NBBJ wasn’t shy: carving, inserting, redirecting, and choreographing Brooks’ relentless energy into a fixed frame. As a result, HQ North, a 110,000-square-foot expansion that complements Brooks’ Stone34 hub across the street is a building that hums with the culture that inhabits it. “Buildings are static, and Brooks is not,” sums up NBBJ partner Ryan Mullenix.

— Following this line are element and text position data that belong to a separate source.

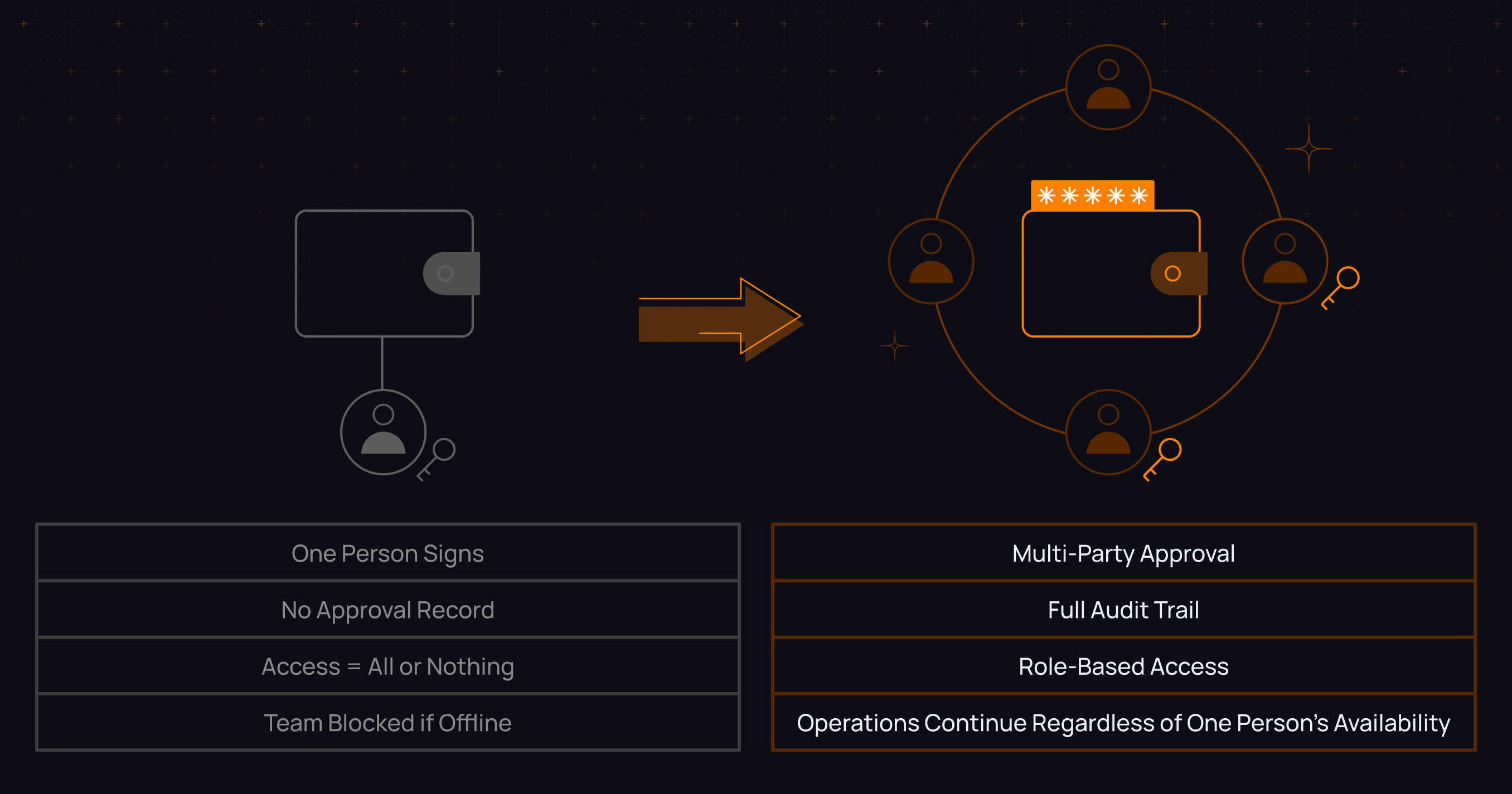1512x794 pixels.
Task: Click the bottom orange user avatar
Action: (1108, 432)
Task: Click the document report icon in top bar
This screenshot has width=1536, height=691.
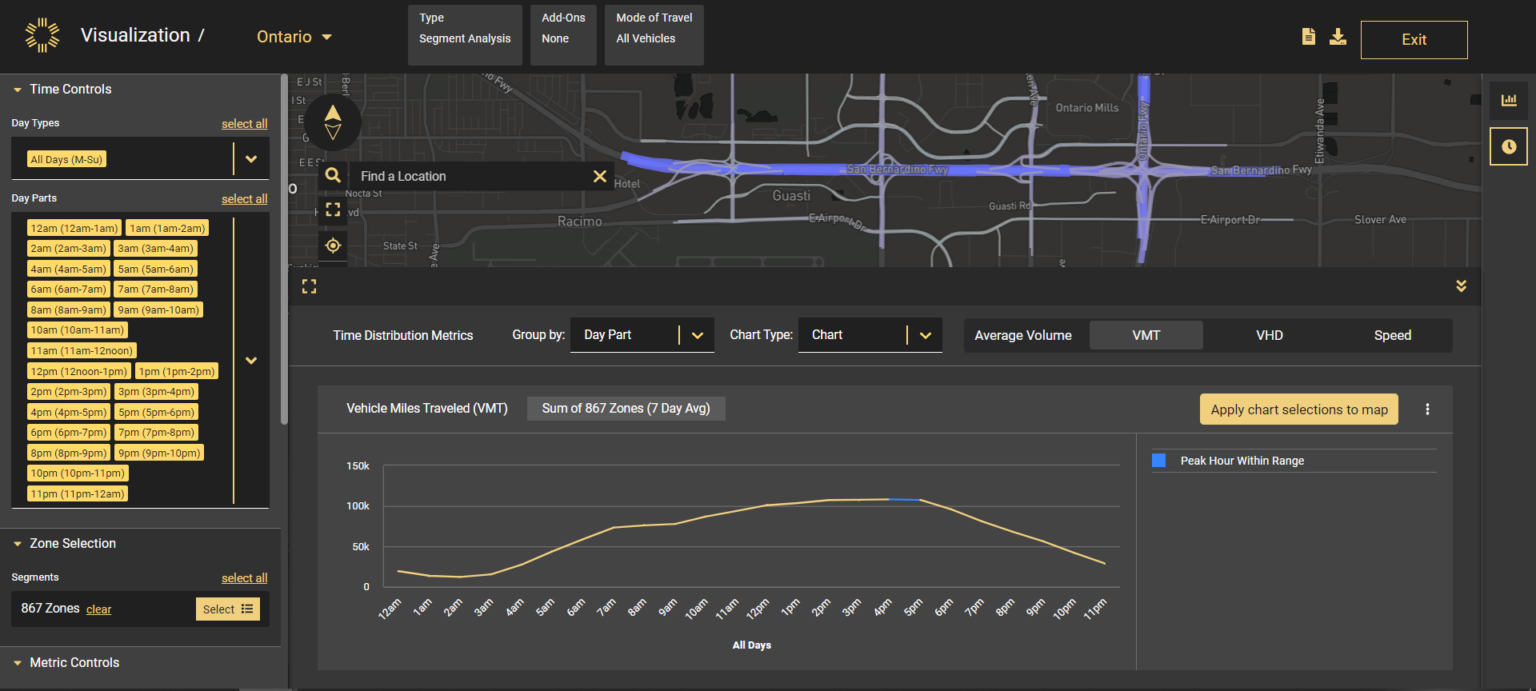Action: click(1308, 36)
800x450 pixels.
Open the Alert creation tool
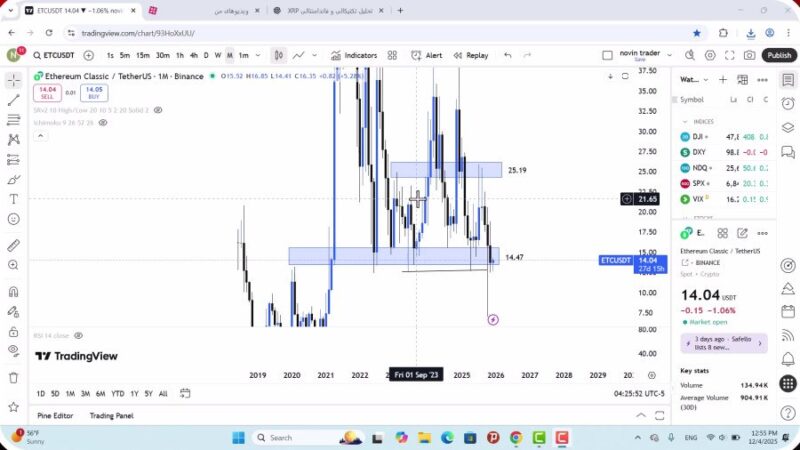[x=427, y=56]
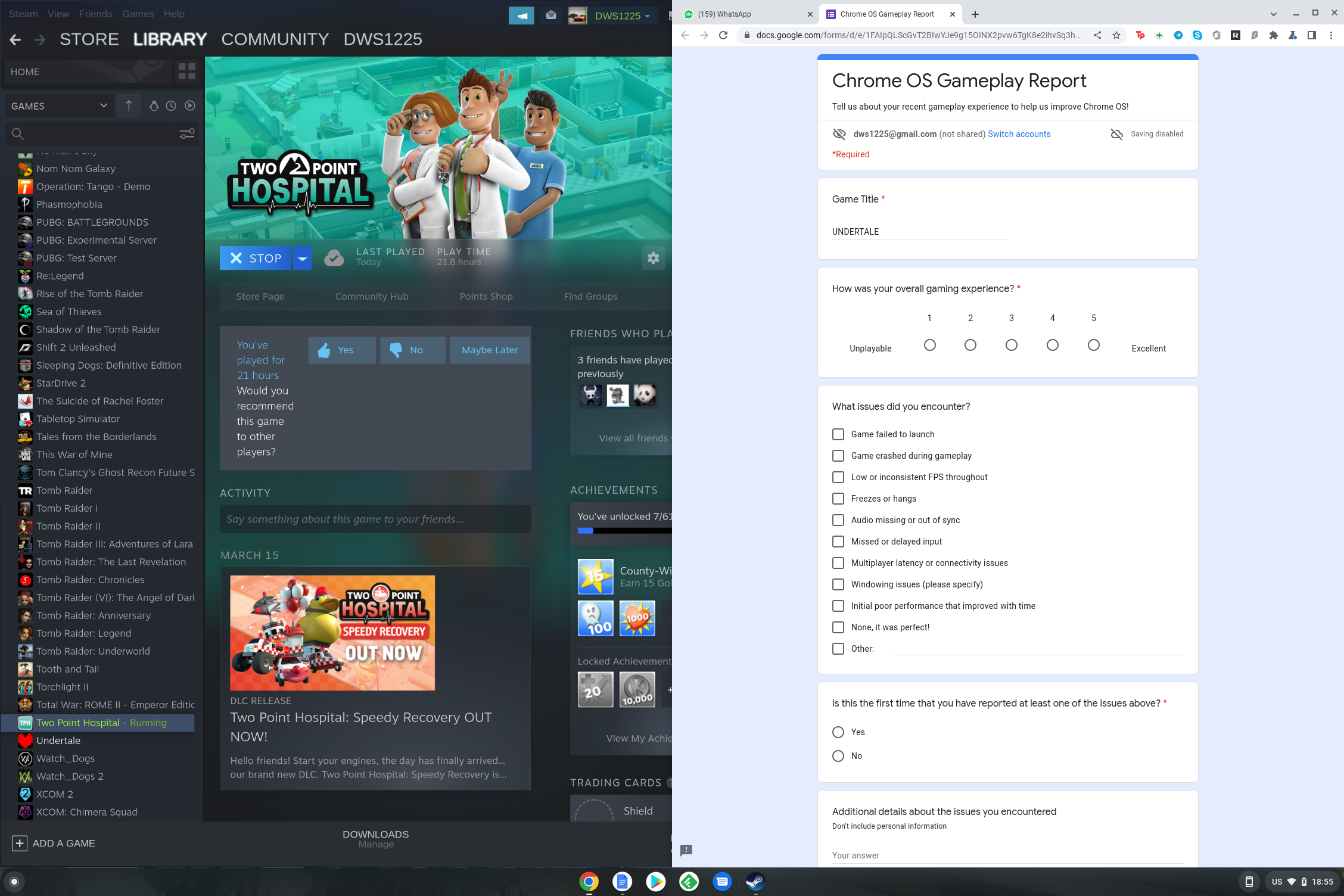This screenshot has height=896, width=1344.
Task: Click the cloud sync status icon
Action: pos(334,258)
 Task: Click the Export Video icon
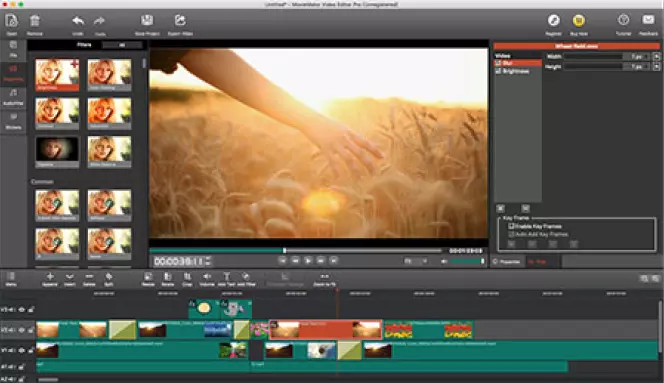click(x=180, y=20)
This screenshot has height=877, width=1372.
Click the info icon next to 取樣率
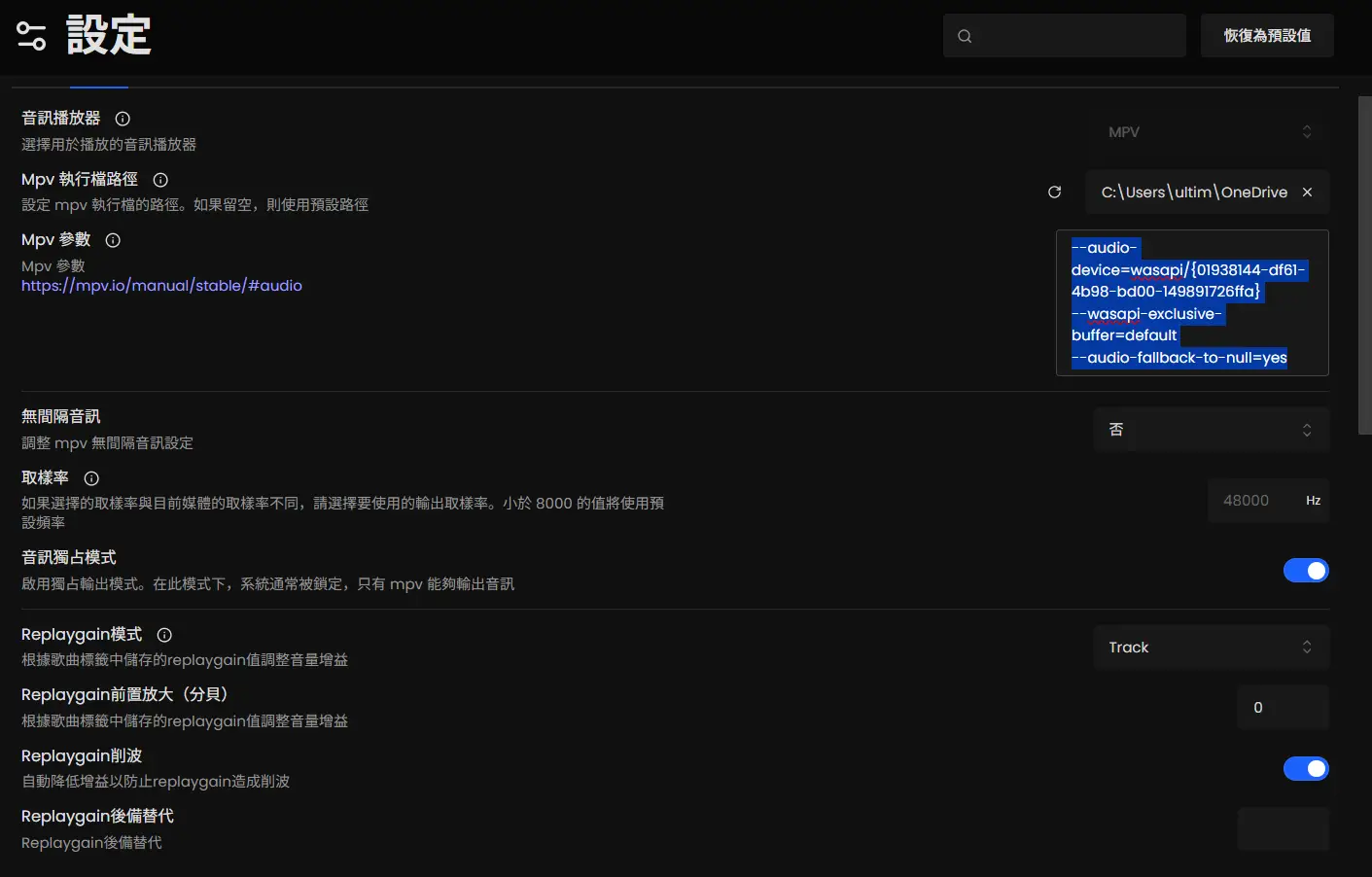tap(91, 478)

A Social Hub for Runners and Employees
Stone34, completed in 2014, pushes its social and learning energy to the top, with a panoramic café overlooking Lake Union. At HQ North, NBBJ reversed the logic. “We really wanted to bring Brooks to the ground floor—not only for the public, but for their employees,” says Mullenix. The new entry is conceived as a social hub and even pre-run gathering zone. A compact trailhead café anchors one side; on the other, a porous, rotating product wall—scaled from the proportions of the Brooks shoebox—pulls visitors deeper inside. Behind the reception desk—built from a porous, backlit material reminiscent of Brooks’ cushioning foams—a mural made of woven shoelaces greets visitors. And just beyond that is the building’s signature intervention: a two-story stair lined with a rotating screen of wood blocks, each precisely the size of a Brooks shoebox.
“We wanted to mimic what it feels like running along a body of water,” Mullenix explains—referencing Lake Union, Green Lake, and the Ballard Locks, the local running terrain. “The reflections, the warm sunrise hues, the dappled light.” As you ascend, the blocks rotate open, revealing soft sunrise tones and increasing daylight. On the second floor, a café, fitness center, and testing and learning rooms pull the building’s social energy upward.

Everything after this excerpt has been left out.